> _Collected data_

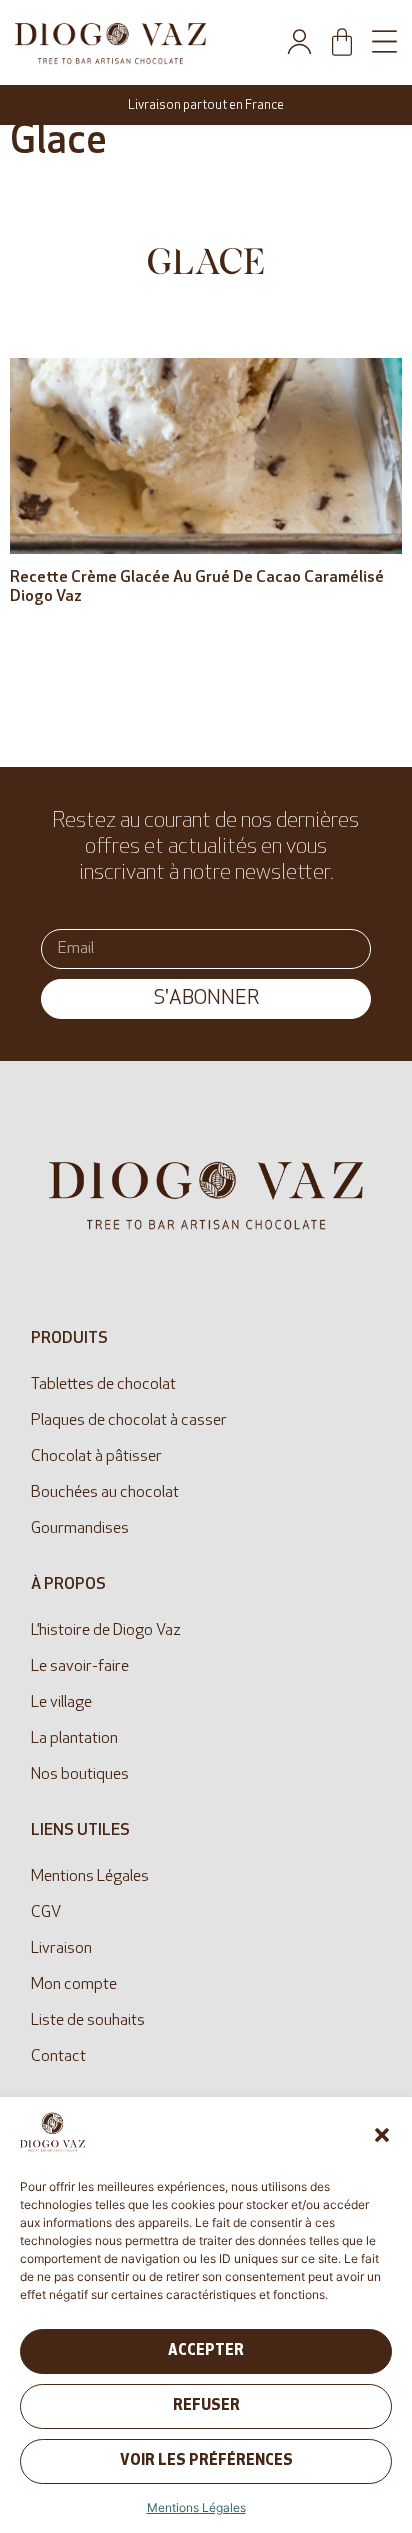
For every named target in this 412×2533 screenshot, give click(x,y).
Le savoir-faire (80, 1667)
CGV (46, 1913)
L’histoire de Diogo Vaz (106, 1631)
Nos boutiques (80, 1775)
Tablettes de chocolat (103, 1385)
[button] (382, 2135)
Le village (61, 1703)
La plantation (74, 1739)
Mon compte (74, 1985)
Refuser (206, 2406)
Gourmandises (80, 1529)
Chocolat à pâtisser (96, 1457)
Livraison (61, 1949)
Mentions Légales (196, 2507)
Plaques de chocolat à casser (129, 1421)
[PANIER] (342, 42)
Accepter (206, 2351)
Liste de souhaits (88, 2021)
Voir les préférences (206, 2461)
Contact (58, 2057)
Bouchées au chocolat (105, 1493)
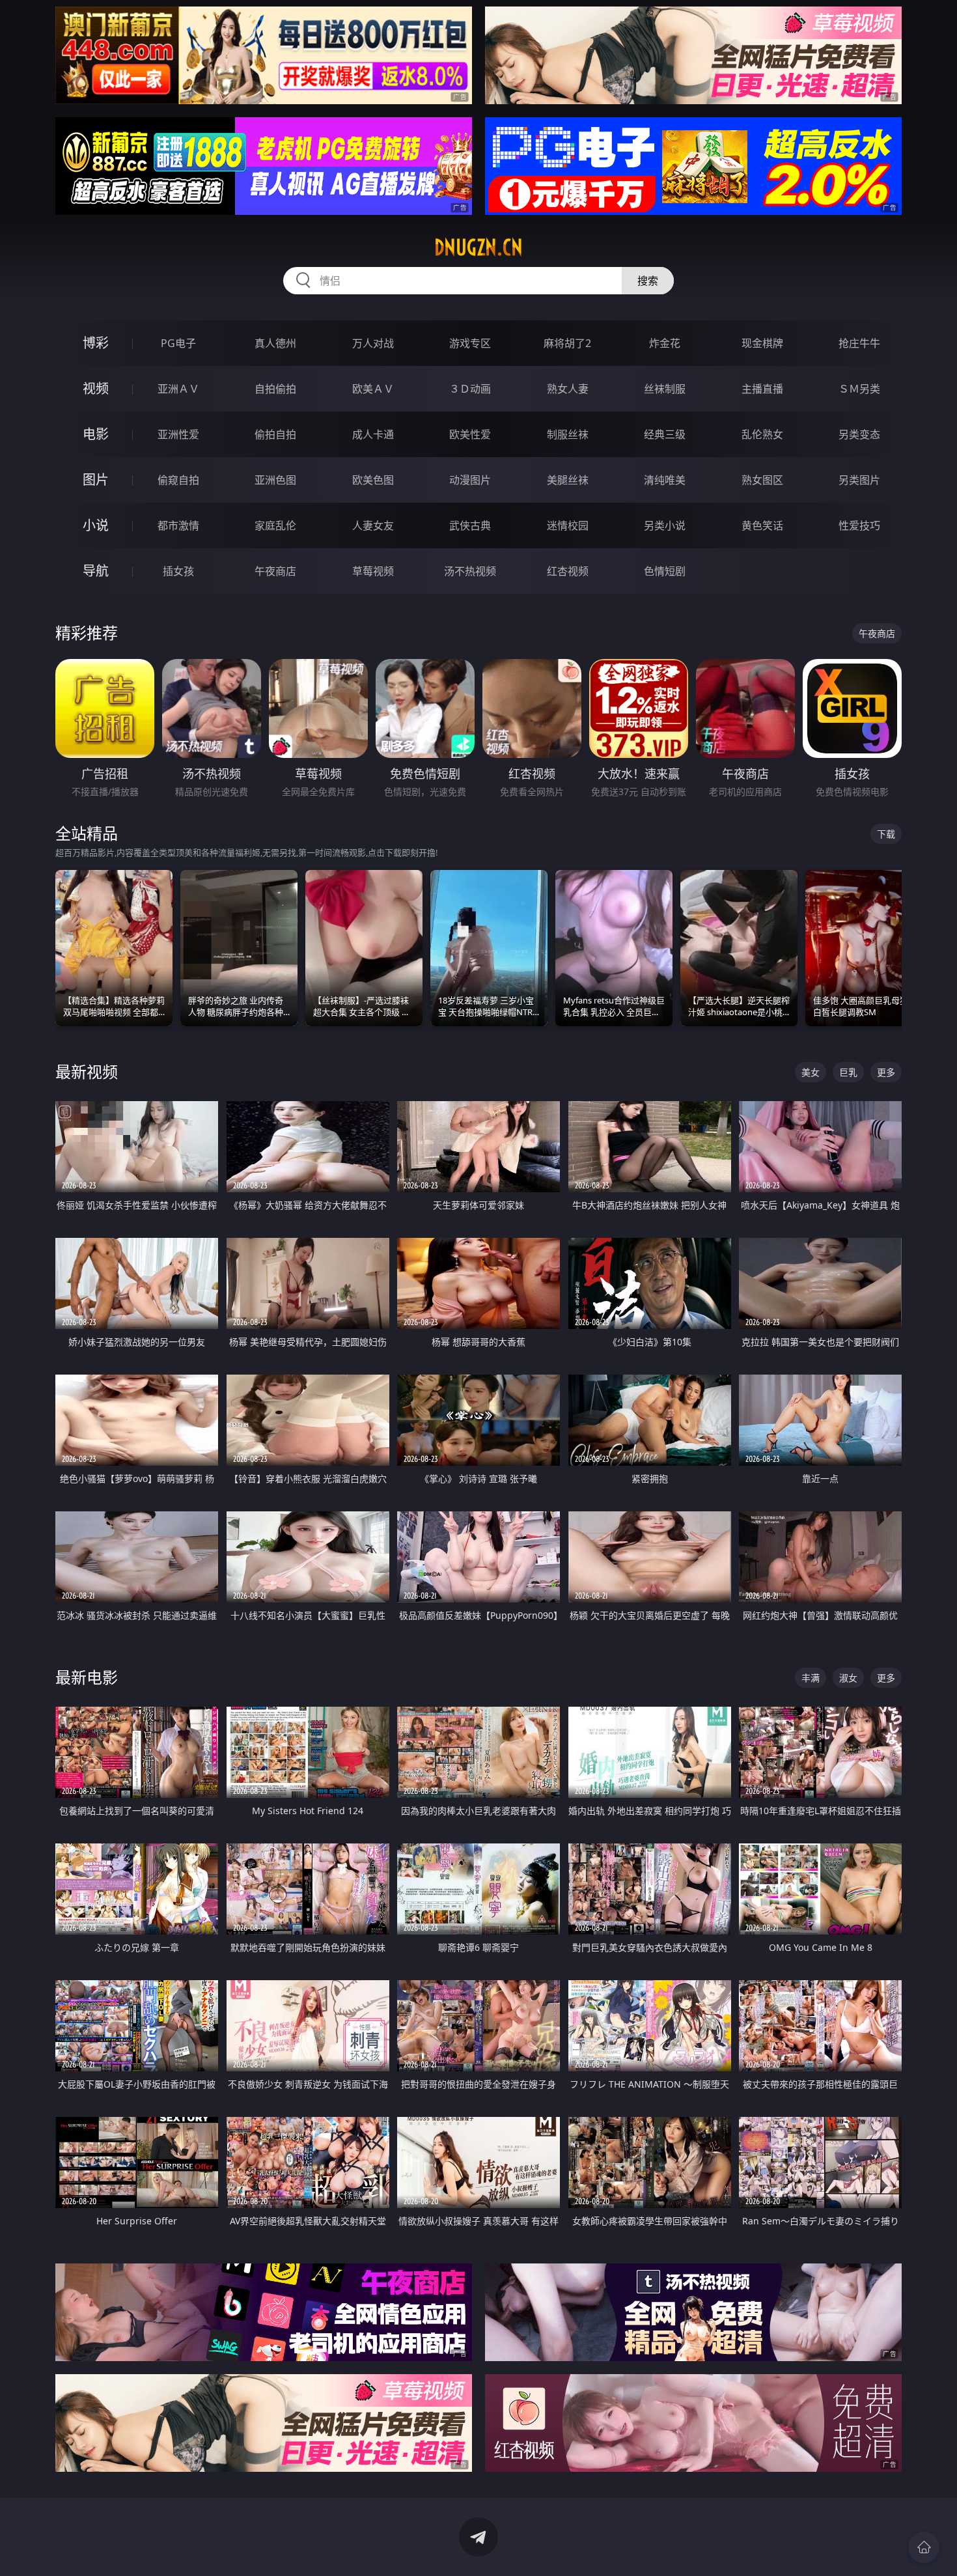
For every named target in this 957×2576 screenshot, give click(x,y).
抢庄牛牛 (859, 343)
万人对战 (373, 343)
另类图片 (859, 480)
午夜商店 (275, 571)
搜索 (647, 280)
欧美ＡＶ (373, 389)
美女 (810, 1072)
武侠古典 (470, 525)
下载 (886, 834)
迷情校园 (568, 525)
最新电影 (86, 1677)
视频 (96, 388)
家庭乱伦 (275, 525)
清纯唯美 (665, 480)
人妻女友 (373, 525)
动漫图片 (470, 480)
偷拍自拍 (275, 434)
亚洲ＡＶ (178, 389)
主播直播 (762, 389)
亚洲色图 (275, 480)
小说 (96, 525)
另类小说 (665, 525)
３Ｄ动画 (470, 389)
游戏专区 (470, 343)
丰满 (810, 1678)
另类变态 (859, 434)
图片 (96, 479)
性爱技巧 (859, 525)
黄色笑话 (762, 525)
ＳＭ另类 (859, 389)
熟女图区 (762, 480)
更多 (886, 1072)
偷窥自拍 (178, 480)
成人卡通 (373, 434)
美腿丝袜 (568, 480)
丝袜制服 (665, 389)
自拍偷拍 (275, 389)
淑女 (848, 1678)
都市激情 (178, 525)
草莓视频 (373, 571)
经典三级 (665, 434)
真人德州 (275, 343)
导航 (96, 571)
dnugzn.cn (478, 247)
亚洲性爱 (178, 434)
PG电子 (178, 343)
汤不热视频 (470, 571)
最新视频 (86, 1071)
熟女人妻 (568, 389)
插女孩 (178, 571)
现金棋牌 (762, 343)
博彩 (96, 343)
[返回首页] (923, 2547)
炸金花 (664, 343)
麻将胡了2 (567, 343)
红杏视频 (568, 571)
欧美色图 (373, 480)
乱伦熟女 (762, 434)
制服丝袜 (568, 434)
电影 (96, 434)
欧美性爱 (470, 434)
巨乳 (848, 1072)
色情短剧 (665, 571)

> _Work request_
Write each entry again exactly, minus any images.

> _Reply_
For every named target in this 412×2533 screenshot, give click(x,y).
Le savoir-faire (80, 1667)
CGV (46, 1913)
L’histoire de Diogo Vaz (106, 1631)
Nos boutiques (80, 1775)
Tablettes de chocolat (103, 1385)
[button] (382, 2135)
Le village (61, 1703)
La plantation (74, 1739)
Mon compte (74, 1985)
Refuser (206, 2406)
Gourmandises (80, 1529)
Chocolat à pâtisser (96, 1457)
Livraison (61, 1949)
Mentions Légales (196, 2507)
Plaques de chocolat à casser (129, 1421)
[PANIER] (342, 42)
Accepter (206, 2351)
Liste de souhaits (88, 2021)
Voir les préférences (206, 2461)
Contact (58, 2057)
Bouchées au chocolat (105, 1493)
For every named target in this 957×2576 screenshot, give click(x,y).
抢庄牛牛 (859, 343)
万人对战 (373, 343)
另类图片 (859, 480)
午夜商店 (275, 571)
搜索 (647, 280)
欧美ＡＶ (373, 389)
美女 (810, 1072)
武侠古典 (470, 525)
下载 (886, 834)
迷情校园 (568, 525)
最新电影 (86, 1677)
视频 (96, 388)
家庭乱伦 (275, 525)
清纯唯美 (665, 480)
人妻女友 (373, 525)
动漫图片 (470, 480)
偷拍自拍 (275, 434)
亚洲ＡＶ (178, 389)
主播直播 (762, 389)
亚洲色图 (275, 480)
小说 (96, 525)
另类小说 (665, 525)
３Ｄ动画 (470, 389)
游戏专区 (470, 343)
丰满 (810, 1678)
另类变态 (859, 434)
图片 (96, 479)
性爱技巧 (859, 525)
黄色笑话 (762, 525)
ＳＭ另类 (859, 389)
熟女图区 (762, 480)
更多 (886, 1072)
偷窥自拍 (178, 480)
成人卡通 (373, 434)
美腿丝袜 (568, 480)
丝袜制服 (665, 389)
自拍偷拍 (275, 389)
淑女 (848, 1678)
都市激情 (178, 525)
草莓视频 (373, 571)
经典三级 (665, 434)
真人德州 (275, 343)
导航 (96, 571)
dnugzn.cn (478, 247)
亚洲性爱 (178, 434)
PG电子 (178, 343)
汤不热视频 (470, 571)
最新视频 (86, 1071)
熟女人妻 (568, 389)
插女孩 (178, 571)
现金棋牌 (762, 343)
博彩 (96, 343)
[返回首页] (923, 2547)
炸金花 (664, 343)
麻将胡了2 (567, 343)
红杏视频 (568, 571)
欧美色图 (373, 480)
乱伦熟女 (762, 434)
制服丝袜 (568, 434)
电影 (96, 434)
欧美性爱 (470, 434)
巨乳 (848, 1072)
色情短剧 (665, 571)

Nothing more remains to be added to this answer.